GRASP Ancestral Sequence Reconstruction

Reconstructing ancestors with GRASP

Data Downloads

Tutorial FASTA File, Curated Alignment and Newick Files, the data for the tutorial, a curated tree and alignment ready to upload to GRASP.

Required Software

MAFFT - Multiple sequence Alignment (MA) based on the Fast Fourier Transform (FFT). See Katoh and Standley (2013).
RAxML - Randomized Accelerated (RAx) Maximum Likelihood (ML) to infer evolutionary relationships. See Stamatakis (2014).
Alternative to RAxML: FastTree. See Price, Dehal, and Arkin (2010)

We also recommend using an alignment viewer, such as Aliview or Jalview and a tree viewer such as Figtree or Archaeopteryx.

Although the tutorial is written assuming you have installed MAFFT and RAxML, it is also possible to use other alignment and phylogenetic tree inference packages to complete the steps. The tutorial can also be completed by using online-only tools such as MAFFT online for alignment and IQ-TREE for tree inference.

Pre-requisites

Install required software

MAFFT (https://mafft.cbrc.jp/alignment/software/) and RAxML (https://sco.h-its.org/exelixis/web/software/raxml/) are command-line programs for aligning sequences and inferring a phylogenetic tree. Instead of RAxML you may also wish to install FastTree (http://www.microbesonline.org/fasttree/). If you do not have these already, install the software on your machine using the instructions found on the websites for your operating system.

MAFFT for Mac/Linux/Windows

Download the executable file for your operating system from the MAFFT website and install using the prompts.
RAxML for Mac/Linux
1. Download the source files from GitHub here, e.g. download the files or clone the repository by running the following command from your home directory in a terminal (command line) window
```
git clone https://github.com/stamatak/standard-RAxML.git 
```
2. Navigate into the standard-RAxML directory using
```
cd standard-RAxML 
```
3. Make the files by running
```
make -f Makefile.PTHREADS.gcc
```
4. Remove all output files that were created by running
```
make 'rm *.o'
```
RAxML for Windows

There is a user interface available to download here. See Silvestro and Michalak (2012).
FastTree

Detailed install instructions for all operating systems can be found at http://www.microbesonline.org/fasttree/. See Price, Dehal, and Arkin (2010).
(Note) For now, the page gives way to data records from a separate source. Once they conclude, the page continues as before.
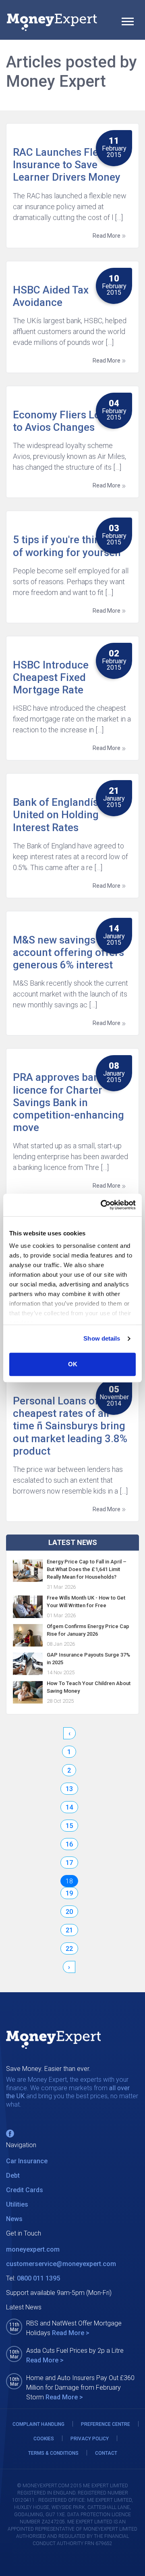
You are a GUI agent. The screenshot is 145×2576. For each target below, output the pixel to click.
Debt (13, 2175)
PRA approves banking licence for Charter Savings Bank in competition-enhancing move (68, 1102)
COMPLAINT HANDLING (38, 2424)
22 (69, 1948)
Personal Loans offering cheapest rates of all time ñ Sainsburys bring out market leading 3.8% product (70, 1426)
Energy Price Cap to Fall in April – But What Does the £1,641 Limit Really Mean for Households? (86, 1569)
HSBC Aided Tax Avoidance (51, 296)
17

Curate an alignment and infer a tree

Download the extant sequence library

The sequences we will be reconstructing are from the cytochrome P450 2U1 (CYP2U1) subfamily and the cytochrome P450 2R1 (CYP2R1) subfamily. Cytochromes P450 are key drug metabolisers and we wish to infer a CYP2U1 ancestor. We will be using four CYP2R1 sequences as an outgroup and these four sequences will be labelled as 25hydroxylase or 25hydroxylase-like in the data set. The data set can be found here.

The data set was compiled from searching NCBI for homologs to representative CYP2U1s. For the purpose of illustration, we are not using the full set.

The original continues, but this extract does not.